***** Text block *****

One of the first government agencies to officially adopt Apple's devices was the U.S. National Oceanic and Atmospheric Administration, which announced in February that it would be replacing around 2,000 BlackBerry smartphones with iOS hardware. NOAA is said to be cutting off BlackBerry support on May 12, at which time the units will be replaced by the iPhone 4 and iPad 2.

“We’re not buying additional BlackBerry devices,” said Stefan Leeb, NOAA's program manager tasked with the switchover. “Our intention is to be off BlackBerrys by June 1.”

The agency is attempting to be platform-agnostic and is currently testing Android devices to make sure they meet compatibility and security requirements. In the short-term, however, NOAA is opting for Apple solutions because the iOS platform is the easiest to get working with its existing operating environment.

“We don’t want to be stuck with BlackBerrys,” Leeb said. “It’s not because we don’t like BlackBerrys. It’s because we want to have other capabilities.” Price was also a factor, as Leeb said, "we need to reduce our operating costs and the cost to license, operate and manage BlackBerry devices is very high compared to alternatives that support multiple mobile platforms,”

A second government entity, the U.S. Bureau of Alcohol, Tobacco, Firearms and Explosives, is also planning to move away from BlackBerry and will be replacing 3,800 smartphones with handsets running alternate platforms, 60 percent of which will be iOS-powered.

***** Source data *****

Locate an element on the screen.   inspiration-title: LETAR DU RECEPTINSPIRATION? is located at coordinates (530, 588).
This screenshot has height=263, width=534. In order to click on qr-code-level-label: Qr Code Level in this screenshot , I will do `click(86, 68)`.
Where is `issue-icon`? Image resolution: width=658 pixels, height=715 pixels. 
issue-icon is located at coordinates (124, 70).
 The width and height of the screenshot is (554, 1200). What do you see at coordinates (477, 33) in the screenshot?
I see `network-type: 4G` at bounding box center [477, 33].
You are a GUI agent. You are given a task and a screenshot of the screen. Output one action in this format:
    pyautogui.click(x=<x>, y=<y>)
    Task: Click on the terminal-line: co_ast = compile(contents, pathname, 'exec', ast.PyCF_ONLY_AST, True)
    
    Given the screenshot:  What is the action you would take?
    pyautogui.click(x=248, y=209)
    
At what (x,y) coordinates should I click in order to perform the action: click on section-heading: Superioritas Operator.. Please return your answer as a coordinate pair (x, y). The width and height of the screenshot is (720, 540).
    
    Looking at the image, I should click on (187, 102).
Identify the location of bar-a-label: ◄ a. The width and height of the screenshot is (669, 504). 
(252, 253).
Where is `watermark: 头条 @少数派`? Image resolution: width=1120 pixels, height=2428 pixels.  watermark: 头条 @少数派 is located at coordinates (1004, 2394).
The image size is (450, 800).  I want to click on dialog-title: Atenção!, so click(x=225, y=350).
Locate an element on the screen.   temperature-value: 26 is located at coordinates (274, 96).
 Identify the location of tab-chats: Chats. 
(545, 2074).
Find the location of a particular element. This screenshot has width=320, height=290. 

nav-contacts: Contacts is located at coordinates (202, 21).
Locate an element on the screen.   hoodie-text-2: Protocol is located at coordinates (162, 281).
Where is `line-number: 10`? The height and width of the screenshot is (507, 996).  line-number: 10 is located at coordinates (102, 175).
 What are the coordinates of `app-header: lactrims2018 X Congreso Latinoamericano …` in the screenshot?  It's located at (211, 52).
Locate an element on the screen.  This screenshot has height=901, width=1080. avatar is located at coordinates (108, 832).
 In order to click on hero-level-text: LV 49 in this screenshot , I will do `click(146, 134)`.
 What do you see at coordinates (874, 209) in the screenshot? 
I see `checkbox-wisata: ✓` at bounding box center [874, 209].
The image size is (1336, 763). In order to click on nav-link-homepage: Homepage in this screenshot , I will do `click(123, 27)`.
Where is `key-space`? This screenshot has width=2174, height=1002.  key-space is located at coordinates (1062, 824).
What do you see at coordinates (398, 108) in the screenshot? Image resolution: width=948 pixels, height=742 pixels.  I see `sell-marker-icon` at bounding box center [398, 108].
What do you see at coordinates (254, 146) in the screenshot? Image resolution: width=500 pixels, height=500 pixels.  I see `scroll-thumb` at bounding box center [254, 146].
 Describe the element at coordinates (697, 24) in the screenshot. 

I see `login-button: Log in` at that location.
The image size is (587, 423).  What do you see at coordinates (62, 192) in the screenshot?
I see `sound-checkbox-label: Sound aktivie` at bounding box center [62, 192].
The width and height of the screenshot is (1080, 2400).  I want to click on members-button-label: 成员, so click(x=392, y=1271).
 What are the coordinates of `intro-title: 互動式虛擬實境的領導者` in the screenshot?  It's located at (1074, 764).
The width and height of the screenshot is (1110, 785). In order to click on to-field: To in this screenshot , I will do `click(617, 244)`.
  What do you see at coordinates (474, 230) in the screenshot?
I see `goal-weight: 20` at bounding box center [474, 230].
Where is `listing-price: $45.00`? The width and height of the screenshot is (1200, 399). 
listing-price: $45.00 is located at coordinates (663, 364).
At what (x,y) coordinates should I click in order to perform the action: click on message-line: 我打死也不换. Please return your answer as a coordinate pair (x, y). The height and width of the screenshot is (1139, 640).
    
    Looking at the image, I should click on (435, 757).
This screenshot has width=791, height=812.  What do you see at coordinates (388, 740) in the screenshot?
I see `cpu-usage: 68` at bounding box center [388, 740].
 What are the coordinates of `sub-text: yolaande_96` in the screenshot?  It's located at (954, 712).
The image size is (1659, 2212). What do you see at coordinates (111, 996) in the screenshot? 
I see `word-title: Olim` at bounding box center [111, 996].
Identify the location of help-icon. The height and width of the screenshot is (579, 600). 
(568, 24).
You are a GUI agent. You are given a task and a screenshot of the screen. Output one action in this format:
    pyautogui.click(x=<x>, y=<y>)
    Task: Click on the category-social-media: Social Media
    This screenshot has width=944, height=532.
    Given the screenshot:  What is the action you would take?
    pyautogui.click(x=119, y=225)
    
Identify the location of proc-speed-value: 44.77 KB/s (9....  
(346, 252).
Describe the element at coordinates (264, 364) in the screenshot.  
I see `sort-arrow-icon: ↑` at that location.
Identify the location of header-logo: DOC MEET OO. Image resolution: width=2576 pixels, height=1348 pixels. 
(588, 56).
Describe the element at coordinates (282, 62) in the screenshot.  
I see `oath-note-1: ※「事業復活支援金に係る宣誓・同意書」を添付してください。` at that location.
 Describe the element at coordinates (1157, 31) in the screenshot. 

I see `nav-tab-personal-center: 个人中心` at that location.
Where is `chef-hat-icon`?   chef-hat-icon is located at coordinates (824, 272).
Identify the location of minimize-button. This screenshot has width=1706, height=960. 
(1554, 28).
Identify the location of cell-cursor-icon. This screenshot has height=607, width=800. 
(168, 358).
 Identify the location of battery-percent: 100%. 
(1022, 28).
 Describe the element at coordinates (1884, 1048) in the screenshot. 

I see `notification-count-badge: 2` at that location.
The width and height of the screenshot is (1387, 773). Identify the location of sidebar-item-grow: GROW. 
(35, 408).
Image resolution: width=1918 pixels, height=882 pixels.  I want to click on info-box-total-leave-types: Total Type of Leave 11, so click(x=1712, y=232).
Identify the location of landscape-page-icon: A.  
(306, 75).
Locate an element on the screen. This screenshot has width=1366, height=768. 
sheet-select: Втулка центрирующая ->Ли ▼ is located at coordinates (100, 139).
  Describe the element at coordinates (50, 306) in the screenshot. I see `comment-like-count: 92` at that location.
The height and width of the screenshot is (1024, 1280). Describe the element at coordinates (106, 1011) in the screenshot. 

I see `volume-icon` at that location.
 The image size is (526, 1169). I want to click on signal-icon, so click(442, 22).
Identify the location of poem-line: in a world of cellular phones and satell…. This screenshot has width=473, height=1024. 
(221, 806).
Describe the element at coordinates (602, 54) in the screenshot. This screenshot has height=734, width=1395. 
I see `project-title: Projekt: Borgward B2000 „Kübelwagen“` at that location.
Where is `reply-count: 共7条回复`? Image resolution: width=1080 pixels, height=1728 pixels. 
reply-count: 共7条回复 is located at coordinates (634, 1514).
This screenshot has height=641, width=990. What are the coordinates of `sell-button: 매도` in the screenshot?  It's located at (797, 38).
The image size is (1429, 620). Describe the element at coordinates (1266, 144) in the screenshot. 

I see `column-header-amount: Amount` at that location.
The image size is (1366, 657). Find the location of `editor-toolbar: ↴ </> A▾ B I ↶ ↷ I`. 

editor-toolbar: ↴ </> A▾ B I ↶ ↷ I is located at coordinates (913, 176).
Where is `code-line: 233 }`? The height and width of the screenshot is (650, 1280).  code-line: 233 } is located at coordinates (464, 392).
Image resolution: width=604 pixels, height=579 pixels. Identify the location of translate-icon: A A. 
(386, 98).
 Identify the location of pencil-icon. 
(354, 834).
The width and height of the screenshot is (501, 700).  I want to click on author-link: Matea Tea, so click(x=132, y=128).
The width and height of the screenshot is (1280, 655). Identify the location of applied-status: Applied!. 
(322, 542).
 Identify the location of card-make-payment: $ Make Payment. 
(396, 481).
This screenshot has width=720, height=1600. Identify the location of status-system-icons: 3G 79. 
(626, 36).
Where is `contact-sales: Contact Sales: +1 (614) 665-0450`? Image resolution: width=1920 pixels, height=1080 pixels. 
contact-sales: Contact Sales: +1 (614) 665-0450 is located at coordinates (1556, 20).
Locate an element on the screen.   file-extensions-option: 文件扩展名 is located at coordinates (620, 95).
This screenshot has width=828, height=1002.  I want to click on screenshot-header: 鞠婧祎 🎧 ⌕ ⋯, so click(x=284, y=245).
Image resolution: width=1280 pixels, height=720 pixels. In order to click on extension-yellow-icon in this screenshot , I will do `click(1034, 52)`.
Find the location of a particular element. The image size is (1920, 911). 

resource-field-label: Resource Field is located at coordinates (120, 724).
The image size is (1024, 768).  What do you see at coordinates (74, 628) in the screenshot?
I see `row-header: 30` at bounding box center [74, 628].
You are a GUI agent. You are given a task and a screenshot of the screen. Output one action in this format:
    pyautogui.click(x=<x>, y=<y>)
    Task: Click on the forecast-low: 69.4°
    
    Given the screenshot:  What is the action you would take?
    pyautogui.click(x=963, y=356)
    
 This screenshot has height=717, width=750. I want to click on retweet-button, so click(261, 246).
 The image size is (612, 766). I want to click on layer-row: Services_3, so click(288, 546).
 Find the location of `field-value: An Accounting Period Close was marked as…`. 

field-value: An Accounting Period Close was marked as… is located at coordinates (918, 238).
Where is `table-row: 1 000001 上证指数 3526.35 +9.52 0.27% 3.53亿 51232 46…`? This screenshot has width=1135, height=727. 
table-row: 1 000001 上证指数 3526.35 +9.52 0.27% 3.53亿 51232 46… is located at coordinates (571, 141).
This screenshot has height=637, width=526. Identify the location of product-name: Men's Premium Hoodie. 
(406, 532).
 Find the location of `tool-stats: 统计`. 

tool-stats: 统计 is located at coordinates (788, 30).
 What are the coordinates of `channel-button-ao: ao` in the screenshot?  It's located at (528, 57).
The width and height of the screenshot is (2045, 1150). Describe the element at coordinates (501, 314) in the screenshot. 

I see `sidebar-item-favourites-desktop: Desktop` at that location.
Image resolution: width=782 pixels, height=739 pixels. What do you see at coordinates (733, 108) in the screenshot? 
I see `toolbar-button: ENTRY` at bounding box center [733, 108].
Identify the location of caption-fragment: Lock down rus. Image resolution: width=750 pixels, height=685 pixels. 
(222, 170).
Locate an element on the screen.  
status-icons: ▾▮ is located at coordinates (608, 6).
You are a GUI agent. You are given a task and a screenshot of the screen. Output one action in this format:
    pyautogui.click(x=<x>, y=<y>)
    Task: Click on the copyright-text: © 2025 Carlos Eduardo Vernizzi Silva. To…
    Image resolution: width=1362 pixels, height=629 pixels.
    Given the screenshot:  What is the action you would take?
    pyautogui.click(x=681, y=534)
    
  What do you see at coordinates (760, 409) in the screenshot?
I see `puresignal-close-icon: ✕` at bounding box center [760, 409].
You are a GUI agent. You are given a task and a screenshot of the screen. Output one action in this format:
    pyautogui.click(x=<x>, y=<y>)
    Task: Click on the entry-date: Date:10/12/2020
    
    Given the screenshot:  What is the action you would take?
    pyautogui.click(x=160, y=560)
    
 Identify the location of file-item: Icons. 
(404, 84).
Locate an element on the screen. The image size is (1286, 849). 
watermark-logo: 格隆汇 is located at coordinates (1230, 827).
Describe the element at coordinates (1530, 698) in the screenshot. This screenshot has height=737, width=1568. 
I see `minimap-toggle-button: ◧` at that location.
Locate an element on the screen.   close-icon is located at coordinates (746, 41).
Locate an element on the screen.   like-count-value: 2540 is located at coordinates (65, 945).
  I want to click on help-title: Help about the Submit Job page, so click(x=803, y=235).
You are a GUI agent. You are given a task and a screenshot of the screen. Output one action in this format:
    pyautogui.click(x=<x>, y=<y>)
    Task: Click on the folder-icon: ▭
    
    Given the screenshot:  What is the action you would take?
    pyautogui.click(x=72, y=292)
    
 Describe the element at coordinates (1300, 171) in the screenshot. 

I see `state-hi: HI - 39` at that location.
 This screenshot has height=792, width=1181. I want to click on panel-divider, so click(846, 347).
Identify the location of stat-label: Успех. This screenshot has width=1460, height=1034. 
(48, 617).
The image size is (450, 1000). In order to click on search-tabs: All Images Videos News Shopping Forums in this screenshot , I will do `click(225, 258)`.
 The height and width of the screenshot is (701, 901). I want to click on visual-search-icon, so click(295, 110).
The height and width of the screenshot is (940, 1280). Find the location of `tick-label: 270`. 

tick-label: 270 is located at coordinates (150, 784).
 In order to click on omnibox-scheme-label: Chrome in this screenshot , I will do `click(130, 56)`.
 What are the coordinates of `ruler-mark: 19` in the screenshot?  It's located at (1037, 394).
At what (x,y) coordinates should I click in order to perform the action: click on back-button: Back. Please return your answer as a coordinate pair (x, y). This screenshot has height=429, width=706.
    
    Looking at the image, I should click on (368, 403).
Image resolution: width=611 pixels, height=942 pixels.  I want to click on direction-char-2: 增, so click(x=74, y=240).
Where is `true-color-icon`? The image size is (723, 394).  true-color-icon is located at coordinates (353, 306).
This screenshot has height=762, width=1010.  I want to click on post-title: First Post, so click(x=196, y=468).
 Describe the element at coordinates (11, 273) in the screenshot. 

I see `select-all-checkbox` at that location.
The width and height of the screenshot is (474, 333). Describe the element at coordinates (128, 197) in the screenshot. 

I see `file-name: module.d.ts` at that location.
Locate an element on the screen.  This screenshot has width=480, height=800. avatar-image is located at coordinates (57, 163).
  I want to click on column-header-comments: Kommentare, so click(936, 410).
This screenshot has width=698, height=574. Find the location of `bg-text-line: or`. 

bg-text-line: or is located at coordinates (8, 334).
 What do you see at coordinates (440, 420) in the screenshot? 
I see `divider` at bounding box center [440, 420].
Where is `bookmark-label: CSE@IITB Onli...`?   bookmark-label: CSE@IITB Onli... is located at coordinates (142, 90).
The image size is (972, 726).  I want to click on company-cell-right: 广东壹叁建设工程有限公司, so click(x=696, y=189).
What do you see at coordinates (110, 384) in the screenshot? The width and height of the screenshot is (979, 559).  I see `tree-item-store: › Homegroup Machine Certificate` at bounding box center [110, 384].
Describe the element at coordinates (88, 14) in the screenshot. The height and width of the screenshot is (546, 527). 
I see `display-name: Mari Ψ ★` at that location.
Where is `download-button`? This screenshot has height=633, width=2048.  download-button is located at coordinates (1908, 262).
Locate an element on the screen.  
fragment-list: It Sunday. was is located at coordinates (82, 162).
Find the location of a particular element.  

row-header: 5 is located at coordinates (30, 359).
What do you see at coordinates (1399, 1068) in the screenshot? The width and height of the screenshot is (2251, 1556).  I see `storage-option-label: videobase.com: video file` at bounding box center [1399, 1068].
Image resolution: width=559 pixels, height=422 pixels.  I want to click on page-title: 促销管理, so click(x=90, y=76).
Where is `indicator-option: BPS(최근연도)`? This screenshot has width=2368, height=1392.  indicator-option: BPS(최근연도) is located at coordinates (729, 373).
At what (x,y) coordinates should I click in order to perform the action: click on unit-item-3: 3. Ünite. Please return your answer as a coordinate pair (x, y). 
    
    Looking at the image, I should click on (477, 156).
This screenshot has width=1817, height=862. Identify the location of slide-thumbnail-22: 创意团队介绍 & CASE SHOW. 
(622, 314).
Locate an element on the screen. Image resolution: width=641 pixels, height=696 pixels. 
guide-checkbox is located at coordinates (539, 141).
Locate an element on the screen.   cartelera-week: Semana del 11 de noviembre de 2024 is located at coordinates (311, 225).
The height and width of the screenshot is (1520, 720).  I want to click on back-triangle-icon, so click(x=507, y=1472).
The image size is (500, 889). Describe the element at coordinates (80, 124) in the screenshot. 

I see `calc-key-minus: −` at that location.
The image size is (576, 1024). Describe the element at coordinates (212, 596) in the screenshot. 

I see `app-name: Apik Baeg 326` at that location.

*****

## Using the information
(A) Copy the part of the article on NOAA's move away from BlackBerry that opens with the words containing "A second government" and closes with "will be iOS-powered.".
(B) Continue the article about government agencies dropping BlackBerry phones from the point where it stops.

## Task-by-task outputs
(A)
A second government entity, the U.S. Bureau of Alcohol, Tobacco, Firearms and Explosives, is also planning to move away from BlackBerry and will be replacing 3,800 smartphones with handsets running alternate platforms, 60 percent of which will be iOS-powered.

(B)
Apple's iPhone in business webpage advertises the handset's workplace capabilities. | Source: Apple

With smartphone popularity on the rise, some government institutions have allowed its employees to use personal devices at work in what is called a bring your own device, or BYOD, policy. This has raised security concerns as non-managed handsets can easily compromise networks with malware, problems that the BlackBerry platform handles well.

“It’s difficult to prevent people from loading applications or jail-breaking their phones, and that complication is largely solved in the BlackBerry,” said Tom Hallewell, president of the Information Systems Security Association’s Washington chapter. “Everyone is clear that you can’t load apps on your government laptop...you can’t smoke cigarettes at work, and you have to take a drug test and you can’t use a Droid.”

RIM's products are not perfect, however, and experts have noted a recent decline in reliability as well as issues with the platform's data path. Because the Canadian company has located the BlackBerry control servers in its home country, all data must travel across borders where privacy laws may not be congruent with U.S. statutes.

“Physically, the device is pretty secure, but the data path is maybe not so secure,” Hallewell said.

Also relevant to data control is the 2011 three day outage RIM suffered in the EMEIA (Eurpoe, Middle East, India and Africa) region, which was followed by another disruption in the same area less than one month later. The problem was later traced back to a faulty UK server.

RIM is on the verge of rolling out a series of products based on its new BlackBerry 10 mobile OS, though some see the effort as too little, too late.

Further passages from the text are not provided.